> [EXERCISE DETAILS]
What you give back must match the records below exactly, apart from the pictures, which are omitted.

(Collected data)
+++
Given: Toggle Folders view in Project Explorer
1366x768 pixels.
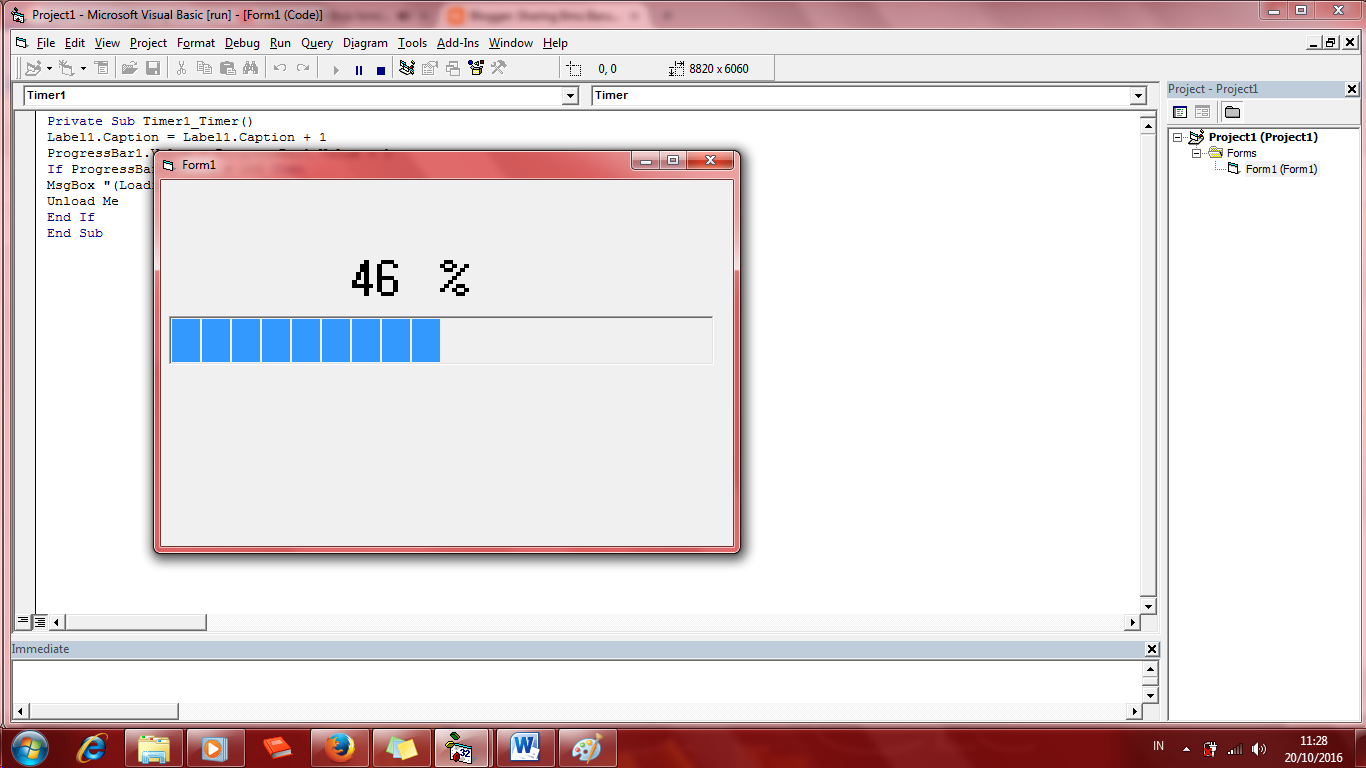Looking at the screenshot, I should click(1232, 111).
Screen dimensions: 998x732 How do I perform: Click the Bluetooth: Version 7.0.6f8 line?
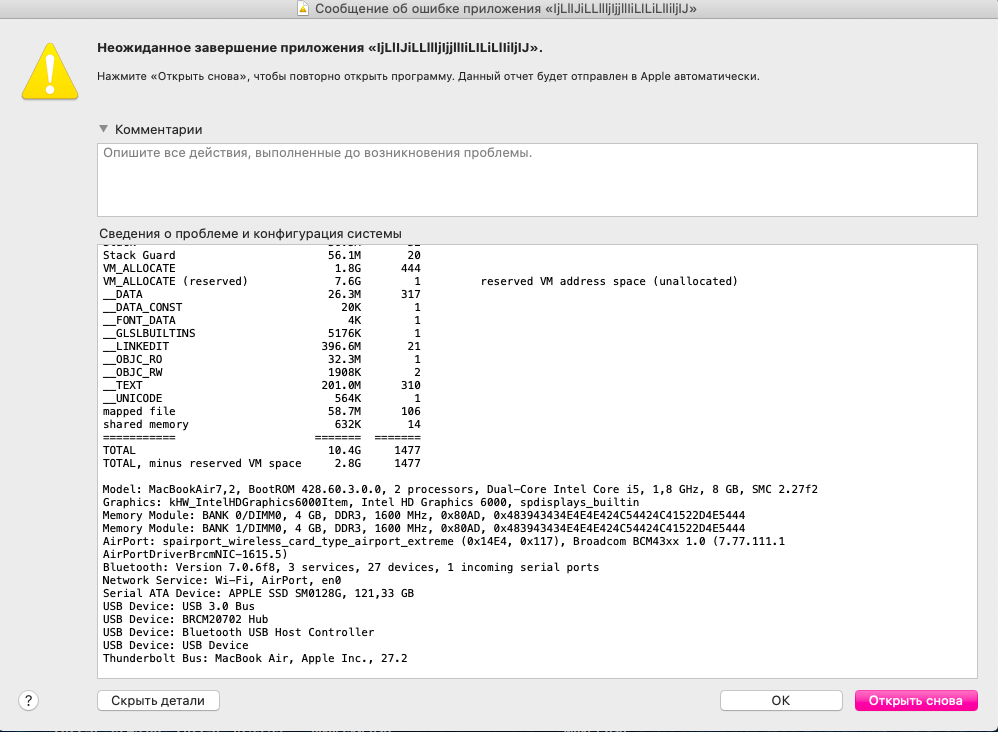(350, 567)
+++
> [RESPONSE AREA]
Given: Toggle Folders view in Project Explorer
1366x768 pixels.
Looking at the screenshot, I should click(1232, 111).
Screen dimensions: 998x732 How do I perform: Click the Bluetooth: Version 7.0.6f8 line?
(350, 567)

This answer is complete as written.